虽说是因为其他事被召见,但德王进宫一趟,自然要趁机向贺卿汇报一下这段时间的工作情况。
顾铮本该离开,却不知为何又留了下来。
反正贺卿也没说不能旁听。
恰恰相反,见他也跟了过来,贺卿只微微一怔,便笑道,“正好顾先生也在,就先请德王给他介绍一下你们商会的情况吧。
海贸是将来的大势,若有机会,商会也可以跟着插一手。
你们在江南没有根基,若顾先生能帮忙,就再好不过。”
既然是要进入大航海时代,贺卿的目的自然是要拉动整个大楚的经济和市场发展,又岂能让江南专美于前?
顾铮闻弦歌而知雅意,微微颔首道,“殿下此言甚是。
也不单是京城的商家,想来若是有机会,其他各地的商人也不会错过这个机会。
个人的力量虽然有限,但若以商会的形式加入其中,倒是个不错的法子。
而且各地都有自己的特产,也可以丰富海贸商品,好叫外面的人知晓,我天-朝地大物博、出产丰富、各地不同,并不独是丝绸瓷器。”

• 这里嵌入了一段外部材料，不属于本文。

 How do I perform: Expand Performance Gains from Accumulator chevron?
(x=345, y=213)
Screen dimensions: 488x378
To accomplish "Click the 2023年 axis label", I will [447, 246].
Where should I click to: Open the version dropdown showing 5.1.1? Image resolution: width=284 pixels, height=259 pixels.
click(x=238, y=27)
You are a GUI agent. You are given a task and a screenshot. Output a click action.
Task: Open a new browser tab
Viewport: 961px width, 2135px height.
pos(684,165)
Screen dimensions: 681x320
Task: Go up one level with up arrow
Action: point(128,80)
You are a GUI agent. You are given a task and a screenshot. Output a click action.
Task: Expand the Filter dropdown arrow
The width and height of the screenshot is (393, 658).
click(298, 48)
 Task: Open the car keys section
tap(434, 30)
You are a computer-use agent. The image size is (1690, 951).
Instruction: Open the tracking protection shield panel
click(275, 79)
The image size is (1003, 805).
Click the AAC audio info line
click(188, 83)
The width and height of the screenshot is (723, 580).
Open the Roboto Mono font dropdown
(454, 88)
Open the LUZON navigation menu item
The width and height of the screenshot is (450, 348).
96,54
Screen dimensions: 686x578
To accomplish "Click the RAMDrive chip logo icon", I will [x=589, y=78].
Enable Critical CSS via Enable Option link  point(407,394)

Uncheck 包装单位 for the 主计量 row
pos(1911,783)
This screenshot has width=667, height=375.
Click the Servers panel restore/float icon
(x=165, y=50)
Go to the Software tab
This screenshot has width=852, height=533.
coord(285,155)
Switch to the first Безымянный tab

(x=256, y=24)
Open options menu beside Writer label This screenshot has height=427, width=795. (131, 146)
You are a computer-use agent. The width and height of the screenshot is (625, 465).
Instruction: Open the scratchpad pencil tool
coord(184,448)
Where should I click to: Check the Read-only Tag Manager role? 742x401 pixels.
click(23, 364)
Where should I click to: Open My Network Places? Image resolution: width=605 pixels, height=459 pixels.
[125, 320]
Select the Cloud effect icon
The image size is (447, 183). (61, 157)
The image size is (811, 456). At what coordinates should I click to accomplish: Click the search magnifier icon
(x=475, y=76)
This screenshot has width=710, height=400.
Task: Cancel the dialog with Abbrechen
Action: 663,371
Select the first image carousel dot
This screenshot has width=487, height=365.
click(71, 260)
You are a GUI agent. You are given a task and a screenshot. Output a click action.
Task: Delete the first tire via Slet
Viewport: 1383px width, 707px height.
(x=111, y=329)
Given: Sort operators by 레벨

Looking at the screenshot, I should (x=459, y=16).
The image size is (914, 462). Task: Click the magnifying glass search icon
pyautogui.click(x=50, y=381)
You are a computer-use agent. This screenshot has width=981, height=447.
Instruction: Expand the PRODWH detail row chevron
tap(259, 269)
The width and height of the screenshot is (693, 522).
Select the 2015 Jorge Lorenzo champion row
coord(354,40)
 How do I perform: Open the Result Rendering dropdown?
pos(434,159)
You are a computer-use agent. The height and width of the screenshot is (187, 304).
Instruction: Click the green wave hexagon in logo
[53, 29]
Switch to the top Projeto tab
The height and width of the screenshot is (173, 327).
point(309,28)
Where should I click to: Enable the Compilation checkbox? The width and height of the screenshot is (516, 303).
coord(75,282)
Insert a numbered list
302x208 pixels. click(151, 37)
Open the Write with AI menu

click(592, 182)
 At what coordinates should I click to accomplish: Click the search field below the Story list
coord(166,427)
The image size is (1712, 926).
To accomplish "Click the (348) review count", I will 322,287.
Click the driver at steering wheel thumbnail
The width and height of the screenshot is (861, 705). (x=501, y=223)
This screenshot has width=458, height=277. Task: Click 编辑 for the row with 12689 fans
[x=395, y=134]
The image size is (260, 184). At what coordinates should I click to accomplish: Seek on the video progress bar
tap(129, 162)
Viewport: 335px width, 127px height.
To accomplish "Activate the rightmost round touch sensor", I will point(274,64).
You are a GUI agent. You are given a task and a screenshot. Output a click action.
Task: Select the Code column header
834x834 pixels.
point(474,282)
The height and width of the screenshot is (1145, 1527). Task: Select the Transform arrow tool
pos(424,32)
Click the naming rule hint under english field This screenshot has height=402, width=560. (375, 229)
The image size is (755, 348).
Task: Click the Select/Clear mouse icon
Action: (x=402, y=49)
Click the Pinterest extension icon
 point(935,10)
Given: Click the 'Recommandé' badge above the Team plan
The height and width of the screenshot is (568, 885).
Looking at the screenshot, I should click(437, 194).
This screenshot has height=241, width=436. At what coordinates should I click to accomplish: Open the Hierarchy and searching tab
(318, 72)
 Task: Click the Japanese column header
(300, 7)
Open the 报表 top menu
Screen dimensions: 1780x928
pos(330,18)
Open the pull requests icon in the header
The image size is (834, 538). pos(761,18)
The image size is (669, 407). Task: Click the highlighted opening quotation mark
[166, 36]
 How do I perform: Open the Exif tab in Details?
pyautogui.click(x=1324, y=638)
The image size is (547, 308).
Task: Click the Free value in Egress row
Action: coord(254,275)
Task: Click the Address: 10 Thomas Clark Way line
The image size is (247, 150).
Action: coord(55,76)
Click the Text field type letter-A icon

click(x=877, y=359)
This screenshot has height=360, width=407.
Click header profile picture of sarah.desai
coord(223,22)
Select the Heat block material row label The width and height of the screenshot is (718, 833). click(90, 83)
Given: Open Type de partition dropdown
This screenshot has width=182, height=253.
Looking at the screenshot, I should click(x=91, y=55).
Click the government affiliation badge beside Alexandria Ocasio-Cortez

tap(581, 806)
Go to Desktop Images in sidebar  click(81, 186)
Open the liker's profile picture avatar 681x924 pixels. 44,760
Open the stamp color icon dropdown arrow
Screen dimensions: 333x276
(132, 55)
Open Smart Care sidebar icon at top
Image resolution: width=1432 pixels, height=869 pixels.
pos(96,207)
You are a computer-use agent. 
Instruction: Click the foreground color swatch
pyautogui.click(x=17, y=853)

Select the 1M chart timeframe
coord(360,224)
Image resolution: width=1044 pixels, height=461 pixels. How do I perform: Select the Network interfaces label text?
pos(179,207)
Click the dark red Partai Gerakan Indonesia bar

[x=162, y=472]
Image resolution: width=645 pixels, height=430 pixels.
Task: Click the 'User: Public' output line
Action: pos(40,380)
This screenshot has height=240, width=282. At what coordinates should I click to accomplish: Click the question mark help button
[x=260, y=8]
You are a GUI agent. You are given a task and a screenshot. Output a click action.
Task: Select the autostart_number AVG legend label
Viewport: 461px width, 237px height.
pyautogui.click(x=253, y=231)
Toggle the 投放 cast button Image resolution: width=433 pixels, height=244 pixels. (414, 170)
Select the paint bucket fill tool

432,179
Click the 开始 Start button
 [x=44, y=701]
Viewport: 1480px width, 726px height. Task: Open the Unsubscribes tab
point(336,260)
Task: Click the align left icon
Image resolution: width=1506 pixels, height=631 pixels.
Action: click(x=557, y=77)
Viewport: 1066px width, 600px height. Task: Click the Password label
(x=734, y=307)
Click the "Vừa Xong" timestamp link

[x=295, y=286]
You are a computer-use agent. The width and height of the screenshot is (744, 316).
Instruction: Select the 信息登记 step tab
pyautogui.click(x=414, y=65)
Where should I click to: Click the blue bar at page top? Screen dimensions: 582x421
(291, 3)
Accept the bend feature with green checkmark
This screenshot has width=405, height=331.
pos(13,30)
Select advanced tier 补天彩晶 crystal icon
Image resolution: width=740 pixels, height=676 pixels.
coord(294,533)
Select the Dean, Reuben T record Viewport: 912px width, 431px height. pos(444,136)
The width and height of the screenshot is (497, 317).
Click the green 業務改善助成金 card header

德王不料竟有这样的好事,面上的喜色几乎遮掩不住,“多谢殿下,多谢顾相。
如此,我就先替天下商户多谢二位了。
若当真有这样的机会,我都想跟船出海见见外头的世面了。”
“德王年纪大了,还是以惜福养身为主吧。
京中的事也少不得你主持,海上一去就是一年半载,岂不就把这边抛下了?”贺卿道,“不过,若宗室里有年轻人想出去闯荡一番,倒也不必拘着。”
“殿下!”顾铮出声打断她的话,眉头微微蹙起。
贺卿回过神来,才意识到自己有些忘形了。
为了最大限度地管制宗室,朝廷有“无诏不得出京”的规矩。
至于各地藩王,则是无诏不得离开藩地,平日里还要接受当地官府的监视。
贺卿这一句随口的话,却是彻底打破了这种规矩。
虽说她并不觉得宗室离开了京城,就真的会有机会搞事情。
但此事牵扯太大,就算真的要动,也该徐徐图之。
德王显然也意识到了这一点,所以只当没听见贺卿的后半句话,含笑道,“多谢殿□□恤,老臣的确是年纪大了,懒怠动弹。
听闻朝廷欲派遣使臣出海,却不知这人选是否定下了?”
没名没分,宗室子弟自然不好出京。
跟着商队走不合适,但若是以使臣的身份代表皇室出海,想来就不会有问题了。
比起文官和内侍,自然是宗室更能代表大楚。
而皇室虽然防备宗室,但在这种涉及到“礼”的事情上,倒一贯都有用宗室的习惯。
所以德王这个提议,丝毫都不显突兀。
贺卿不由点头,掩饰般地对顾铮道,“那就让下面的人商议一番,拟个名单吧,然后朝上再议一议。”
顾铮一脸平静地应了,垂下的眼中却闪过一点细微的笑意。
贺卿实在太能干了,所以时常会给他一种不真实的感觉,总觉得很难靠近。
像这种小小的失误,却反倒显得她更鲜活真实。
不过这种看热闹的心态好像有些不厚道。
顾铮主动站起身道,“臣还有政事未处理,若殿下没有别的吩咐,请容臣先行告退。”